However, with amendment to section 25 of the Electoral Act, election into seats in the National Assembly will hold on the first day before those of the state lawmakers and state governors on the second day, with the presidential election holding last on a separate date.

According to the section, the elections shall be held in the following order: (a) National Assembly election (b) States House of Assembly and Governorship elections (c) Presidential election.

The House of Representatives was first to amend the Electoral Act some weeks after INEC’s timetable was announced. However, the passage at the senate was not without drama and dissent.

The senate chamber was thrown into a rowdy session on Wednesday, February 14, following the adoption of the conference committee report on amendment to the Independent National Electoral Commission (INEC) Act.

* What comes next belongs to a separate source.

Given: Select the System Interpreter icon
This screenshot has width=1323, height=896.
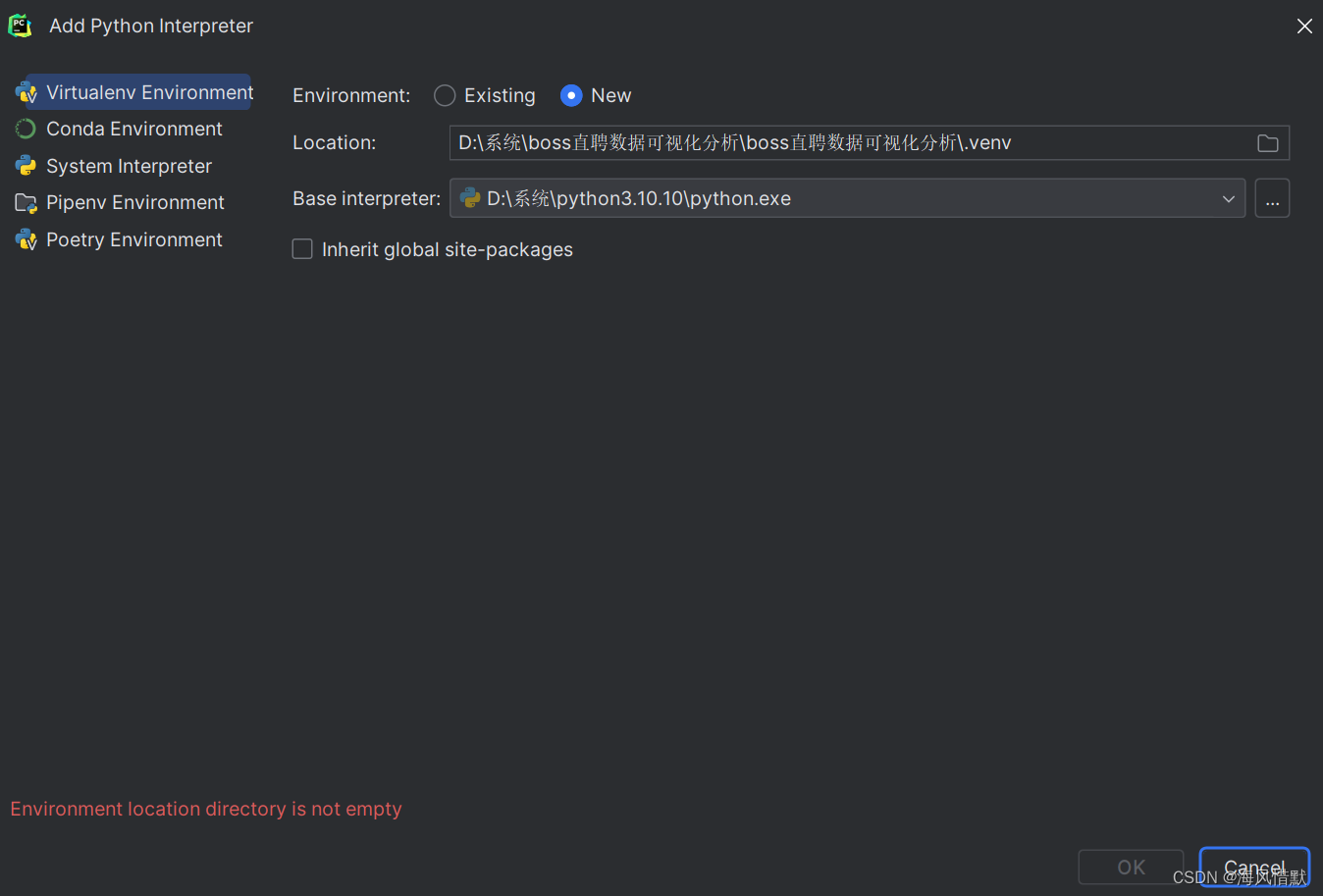Looking at the screenshot, I should (x=25, y=165).
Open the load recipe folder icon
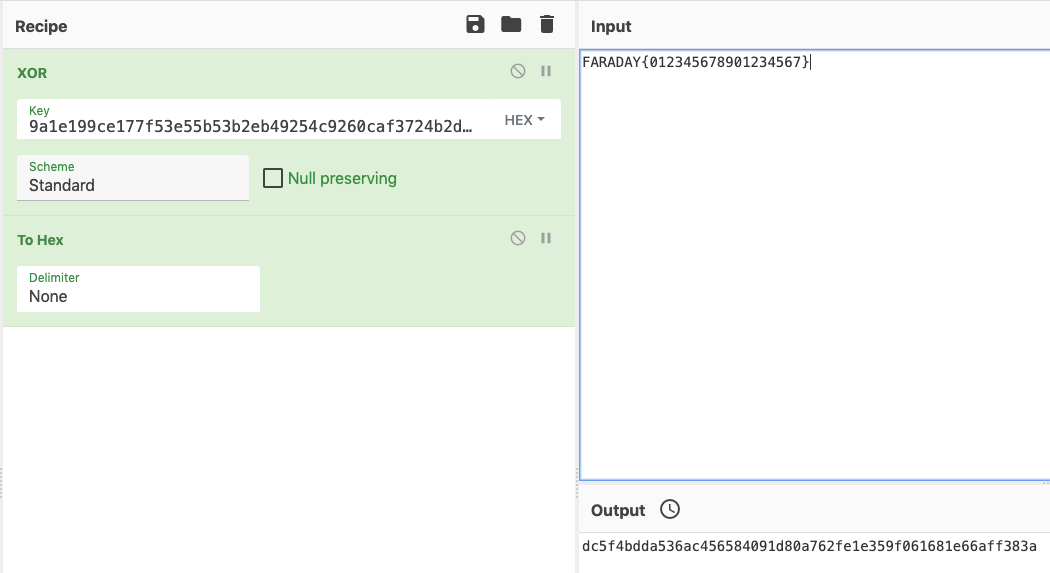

The senate in its justification of the amendment said members of the conference committee followed rules guiding legislative procedures in the Senate and the House of Representatives in making the recommendation.

“Our rule says whatever position we have taken and there is a similar one in the house, we harmonise, but where the house has taken a position that we have not taken, we are bound compulsorily to adopt that of the house,” Senate spokesperson, Sabi Abdullahi, said on Wednesday.
While the plenary was still on, 10 senators left the chamber to address the press on their disapproval of the amendment to section 25 of the Act. They alleged that the change in sequence was targeted at President Muhammadu Buhari.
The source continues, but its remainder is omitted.